When your blisters heal and the back spasms subside, what you need is a plan to keep this from happening again when emails start flying about where to go for your next golf trip. What you need is Grand Cayman.

Don't think of Grand Cayman as a golf destination—though its three courses certainly are worthy of your time. Instead, think of it as a vacation destination with golf. The difference is simple. You'll want to play golf each day. But the tiny island 150 miles south of Cuba offers way too many other activities to feel like you should hang out at the course until nightfall. It's like a water theme park for adults. There's snorkeling, paddleboarding, jet skiing, sailing, fishing and sunbathing on the powder-white sand of Seven Mile Beach. The sand is so light and the water is so clear, at times it looks like you're swimming in a kiddie pool. And if you don't mind swimming with 500-pound stingrays, you can do that at a sandbar about a mile offshore. Don't worry. It's hardly a Jacques Cousteau-type expedition. The tourists barely outnumber the rays, and the fish are so accustomed to people that you can Instagram a shot kissing one.
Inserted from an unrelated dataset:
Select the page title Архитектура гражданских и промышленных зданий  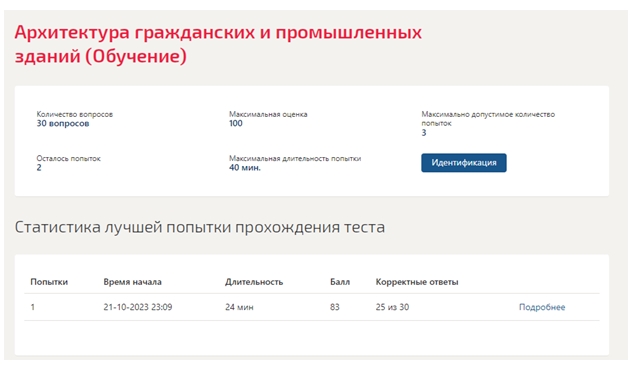(218, 44)
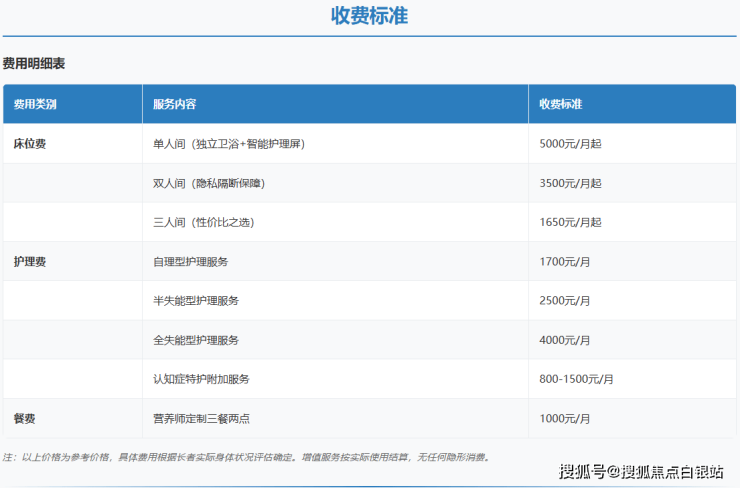Click the 搜狐号@搜狐焦点白银站 watermark

pyautogui.click(x=640, y=471)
After you towel off, your golf options are two nine-hole courses—Blue Tip and Britannia—and the 18-hole North Sound Golf Club. Of the three, Blue Tip is in the best condition. Greg Norman designed the par-36, 3,516-yard course, which is adjacent to the Ritz-Carlton Hotel. Water comes into play almost everywhere, and the opening holes, typically into the wind, make it play much longer than its scorecard yardage. You'll learn to take more club and make an easy swing to manage your way around the scenic course. The hotel has villas and standard rooms and is a terrific place to stay. The resort's service is so good, the concierge actually drove to the airport to pick up a cellphone left in a taxi by a person in my group.

North Sound also relies on wind and water to defend its par-71, 6,605-yard layout. The most memorable hole on the entire island is the 235-yard 11th, which is framed by the sea and requires a cannon shot over a pond to avoid double bogey. Of the three courses on the island, Britannia gets the nod for having the most personality. What it lacks in conditioning—it's only so-so—it makes up with quirky holes, including drivable par 4s, a brutal par 3 over water and mangroves, and a par-5 closing hole that is reachable in two thanks to a predominantly east-to-west breeze. You can use different teeing areas to make up a 5,829-yard, par-70 course, or you can treat it as a short nine-hole course. Jack Nicklaus designed Britannia to be played with a special, limited-flight golf ball known as the Cayman. It had pimples instead of dimples and flew about 60 percent of the distance of a normal ball. It never caught on because golfers couldn't accept 150-yard tee shots.